TEXT:

Wednesday, January 26, 2011

Information is Mass

If energy is equated to information just as it is equated to mass, then information and mass must also be equated with each other. This means that mass arises through the same process that we find to be the cause of information, which is through meaningfully ordered associations. Therefore, mass arises through the meaningfully ordered associations between the constituent parts.

Photons and certain other fundamental particles have no mass, but through their interactions with each other, mass arises. When a number of massless particles come together and interact, information is created, as is mass. When they fall into an equilibrious state, where actions are repeated as the particles vibrate together in their ordered manner, the information created (the mass) is stable and maintains its expression as a form, such as a proton, an atom, a molecule, or whatever.

We can consider this in terms of numbers and the mathematical operations that can be performed on them. For instance, the base unit of 1 can be equated with zero mass, and regarded as expressing no information because it is no different than any other base unit. There is also the counterpart of –1’s in the universe that represent antimatter, but in the universe we experience, these do not affect our normal observations, and so do not need to be figured into our discussion. We can conceive of the universe filled with individual 1’s flying around (as well as –1’s). When the 1’s come together in certain ways, they add up to larger units, such as 2’s , 3’s, and 4’s. These conglomerations, while they are stabilized by their unitary order, express information. Thus, units of simple 3’s and 4’s that hold together offer a means for proto-matter to become established, bearing the slightest amount of mass/information. These simple units of proto-matter are stable to a degree, but not stable enough for them to hold together well, and they can easily fall apart again with the slightest disturbance. However, certain of these units, like certain number values, fit nicely together in various ways to build into still larger ‘prime’ units, which are equivalent to the prime numbers in our numerical system. A number such as 24 is built from the components of it’s prime set (2,2,3,3), and so it’s material equivalent can arise whenever the proto-matter of two 2’s and two 3’s come together and stabilize. This is more likely to happen than for a number such as 4620 (2,2,3,5,7,11), because the probability of the units of it’s prime set coming together and stabilizing are not as great. The higher the number we are dealing with, the less chance that it will form out of its necessary component units. Thus, we see a greater amount of the baser elements of matter, such as hydrogen and helium, than we do those rare elements at the high end of the periodic table.

Of course, the smallest amounts of mass that we understand to exist are comprised of units that are smaller than anything we might observe with our measuring devices, and we therefore only understand mass/energy values down to a certain minimum that does not reveal the smaller values of proto-matter. It is only when this proto-matter comes together to form larger stabilized units that we are able to recognize it as a substance (energy/mass/information).

The base units that we understand to be the minimum values of energy (quanta) are themselves divisible even further, but we do not recognize those smaller divisions because we think in terms of the scale of observation that we are currently at, which is predominated by the smallest units we can recognize and understand. But these quantum units we recognize may just be composites of the more primal units of proto-matter which is itself beyond our level of recognition. The information expressed by proto-matter is taken for granted as the underlying ground in which the universe plays out. This proto-matter is so subtle in its formations that it can only be recognized as fundamental aspects such as time and space, which are qualities that are reflected as information but have no apparent substance. Scientists have for the most part taken such fundamental qualities of our universe for granted, and are only now attempting to consider how they might be described as arising in their own right. However, information, mass, or energy can only be recognized when it stands out from this background and can be measured against it. There is nothing that can be recognized without it being defined, at least in part, in terms of spatial and temporal relationships, and anything that might exist in all places and at all times is beyond observability. Thus, although the value of 1 is the basis for all greater whole numbers, as long as we can only recognize multiples of 2’s or 3’s or even 12’s, we will never recognize anything of a subtler nature.

WHAT THIS EXERCISE ASKS:
**1)** In the post on information and mass, what prime set is given for the number 24?
**2)** Sum up the post on information and mass in two sentences.
Rely on the post alone.

RECORDED INFORMATION:
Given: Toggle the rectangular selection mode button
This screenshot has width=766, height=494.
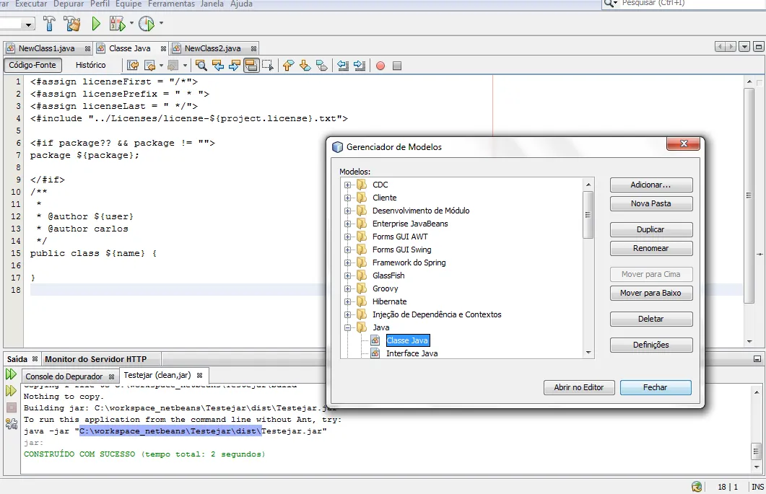Looking at the screenshot, I should point(268,66).
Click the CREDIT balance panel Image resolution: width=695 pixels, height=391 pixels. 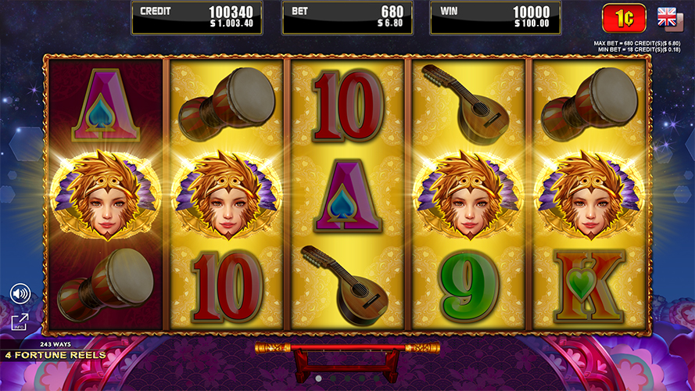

FINAL RESULTS:
**1)** 2, 2, 3, 3

**2)** The post argues that since energy is equated with both information and mass, mass arises the way information does, through meaningfully ordered associations, as when massless particles interact and settle into stable forms. It compares this to larger numbers built from prime sets, which explains why basic elements like hydrogen and helium are more common than rare heavy ones, and it holds that the subtlest proto-matter lies below what we can observe and shows up only as time and space.